* BEGIN *

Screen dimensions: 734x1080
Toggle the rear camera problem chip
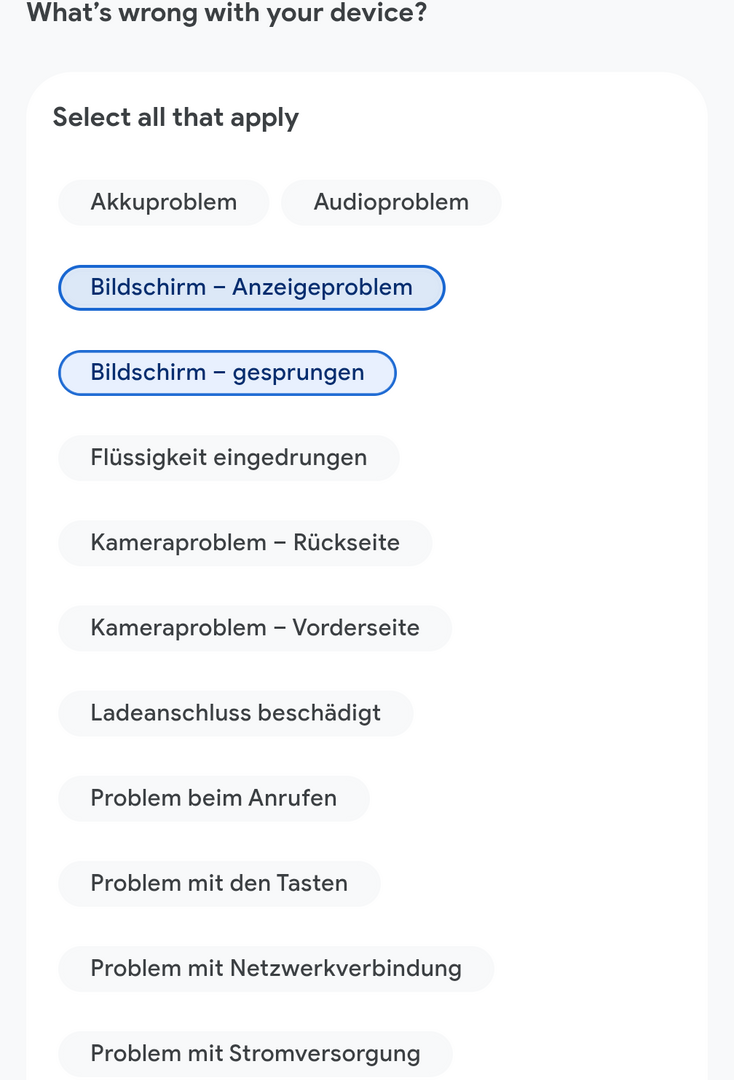tap(245, 543)
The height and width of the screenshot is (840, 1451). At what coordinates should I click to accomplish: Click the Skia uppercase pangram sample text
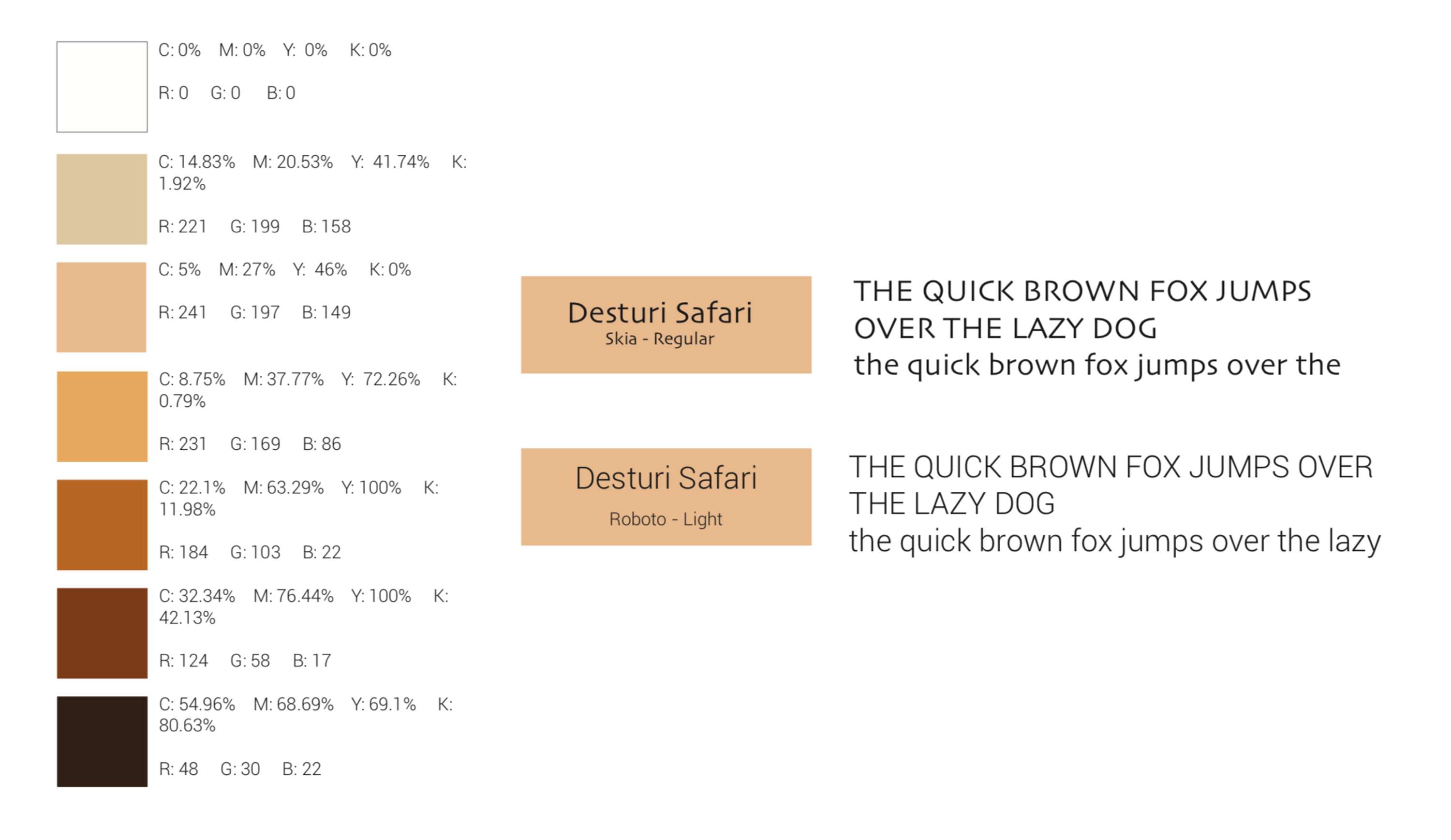click(1082, 310)
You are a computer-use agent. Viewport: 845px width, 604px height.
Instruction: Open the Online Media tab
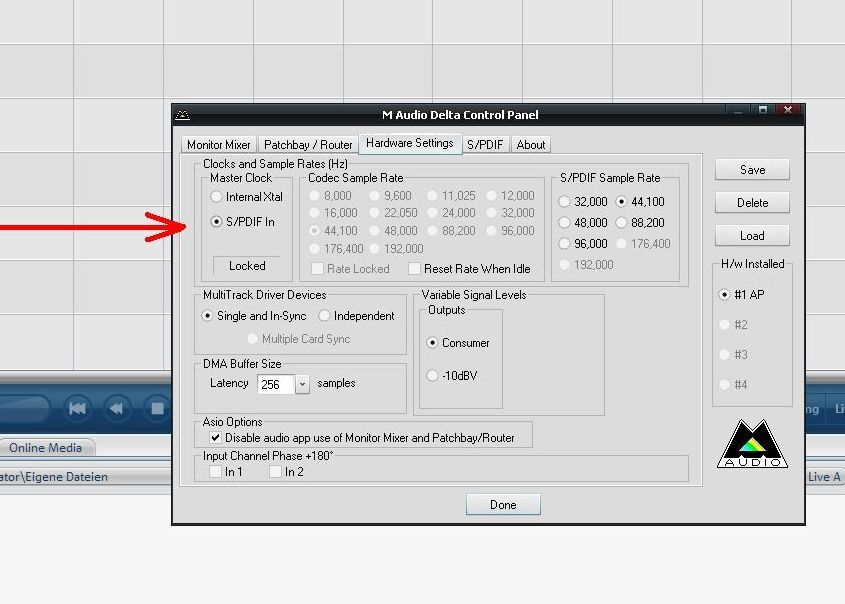point(46,448)
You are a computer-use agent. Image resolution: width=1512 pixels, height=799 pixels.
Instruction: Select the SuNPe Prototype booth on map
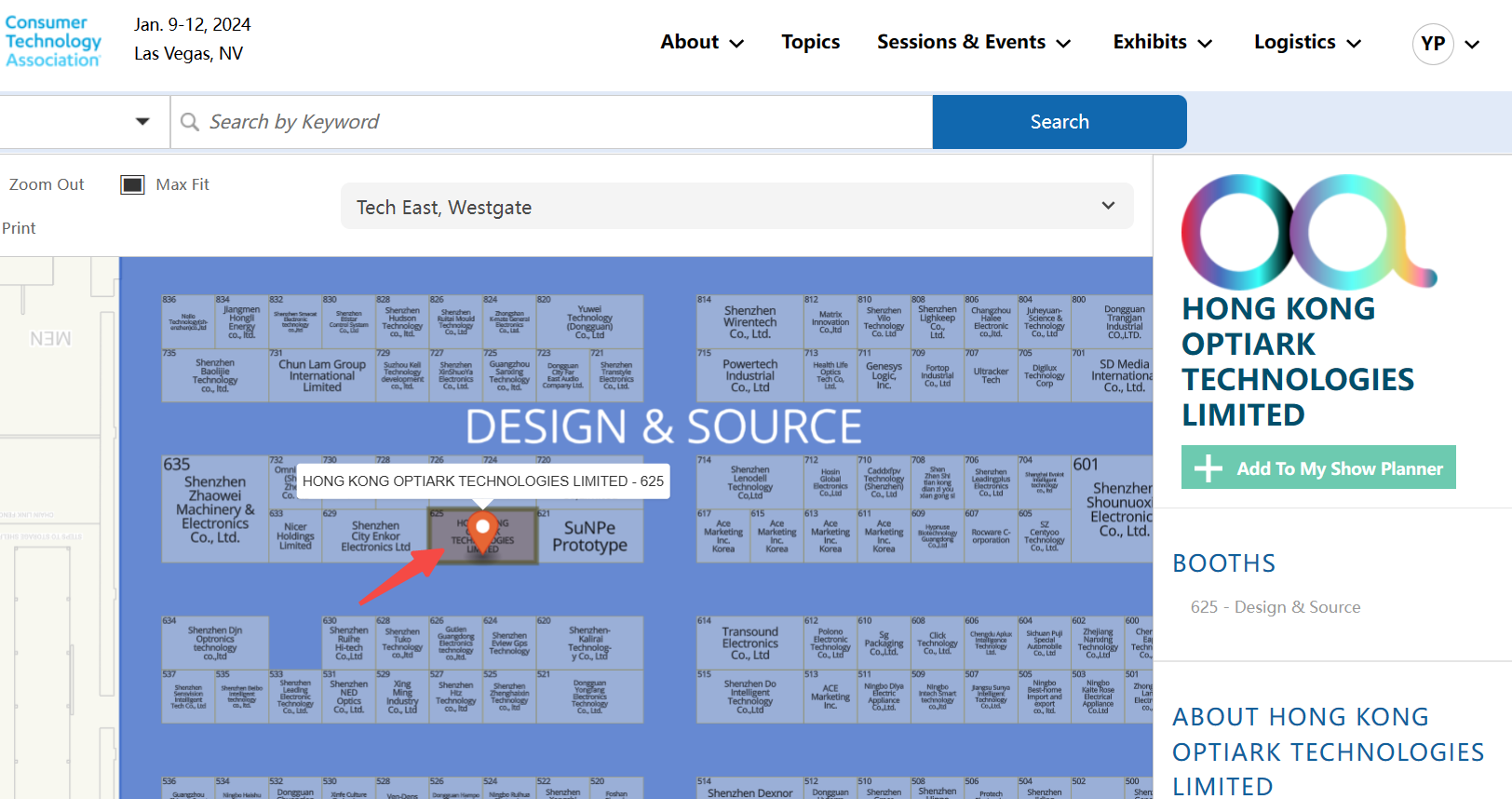pos(589,536)
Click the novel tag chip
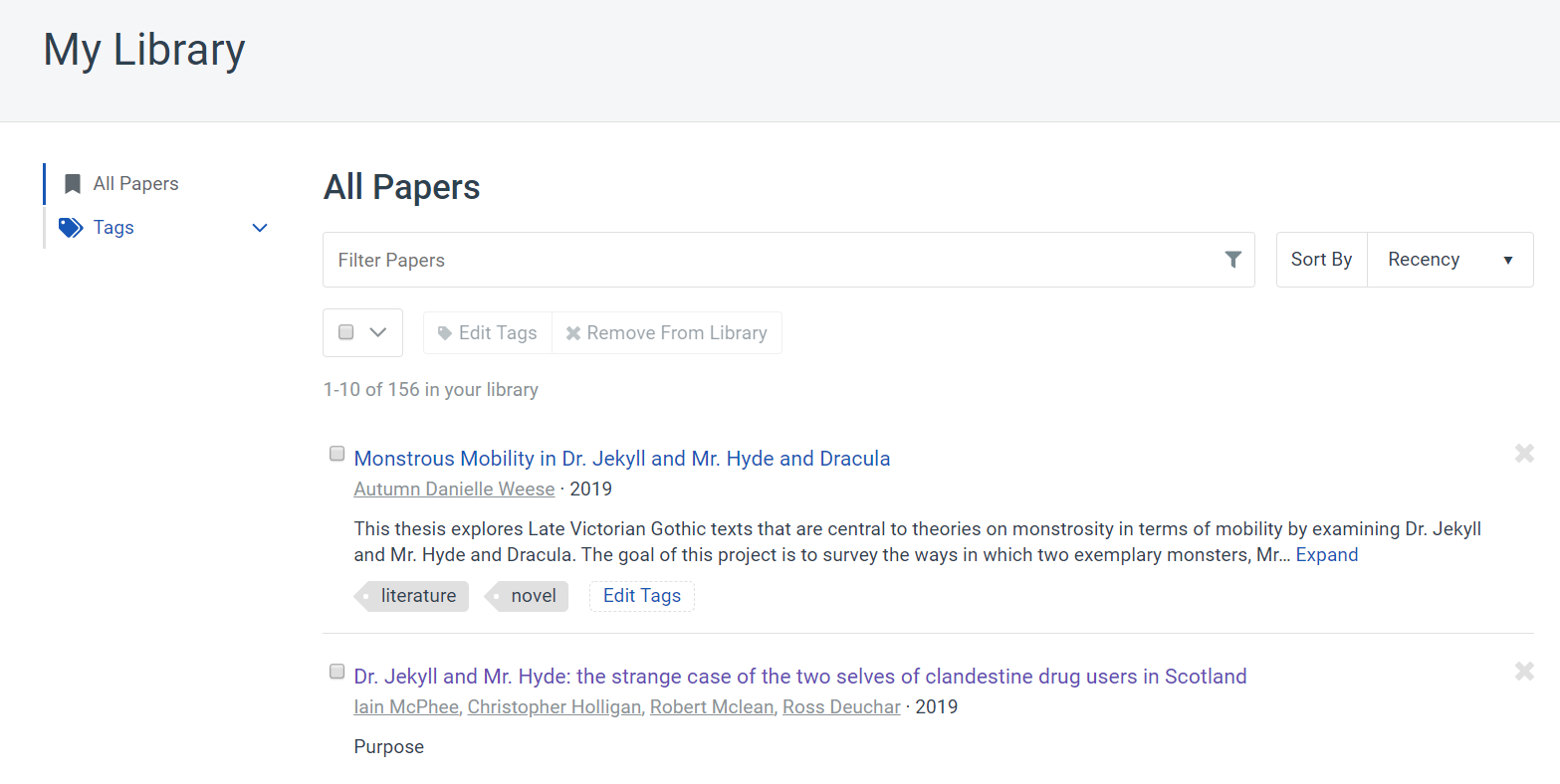The image size is (1560, 784). point(529,596)
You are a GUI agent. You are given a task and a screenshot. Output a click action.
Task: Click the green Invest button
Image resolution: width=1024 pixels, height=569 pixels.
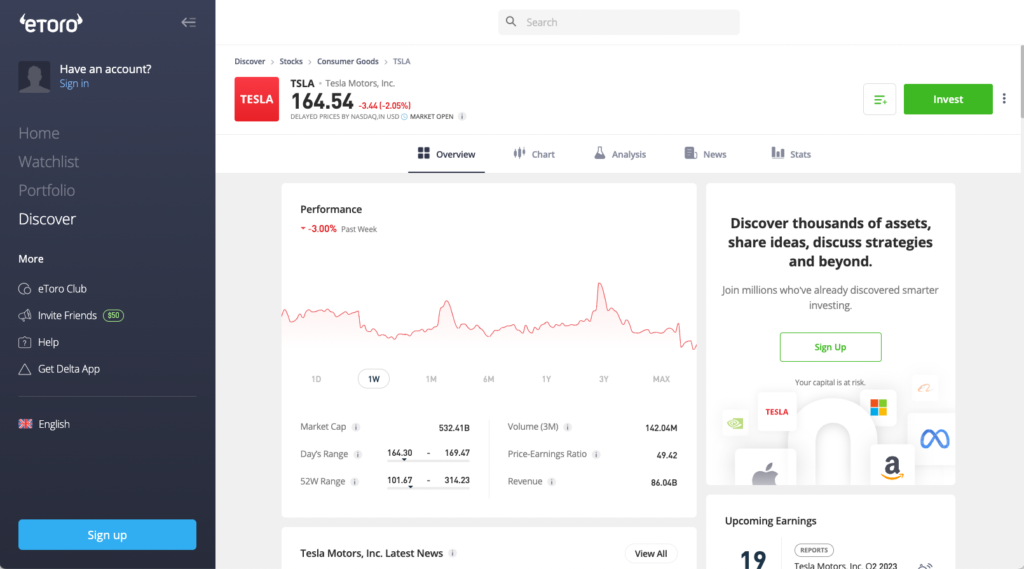(x=947, y=99)
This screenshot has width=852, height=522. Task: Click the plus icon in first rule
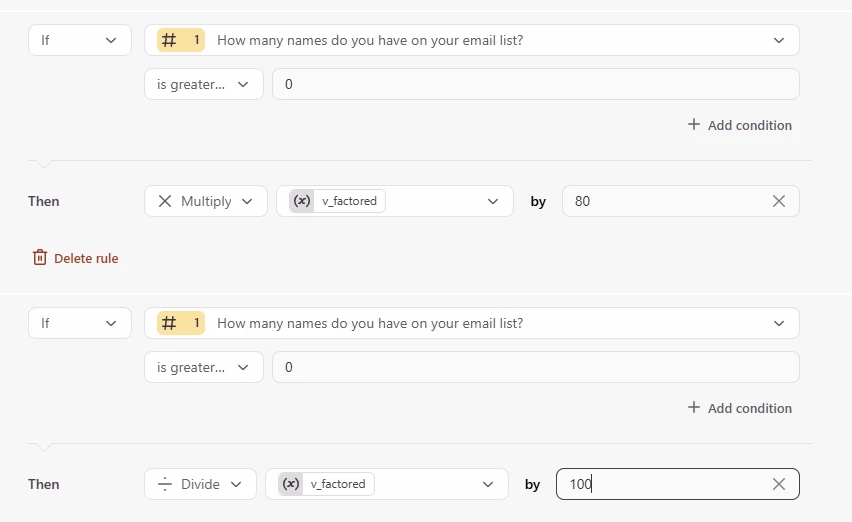(x=694, y=125)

* END *

> _Exercise requirements_
Locate every line in the records above that contains the string "pixels", and copy each such line in full.

> _Solution below_
You are a computer-use agent. Image resolution: width=1512 pixels, height=799 pixels.
Image resolution: width=1024 pixels, height=569 pixels.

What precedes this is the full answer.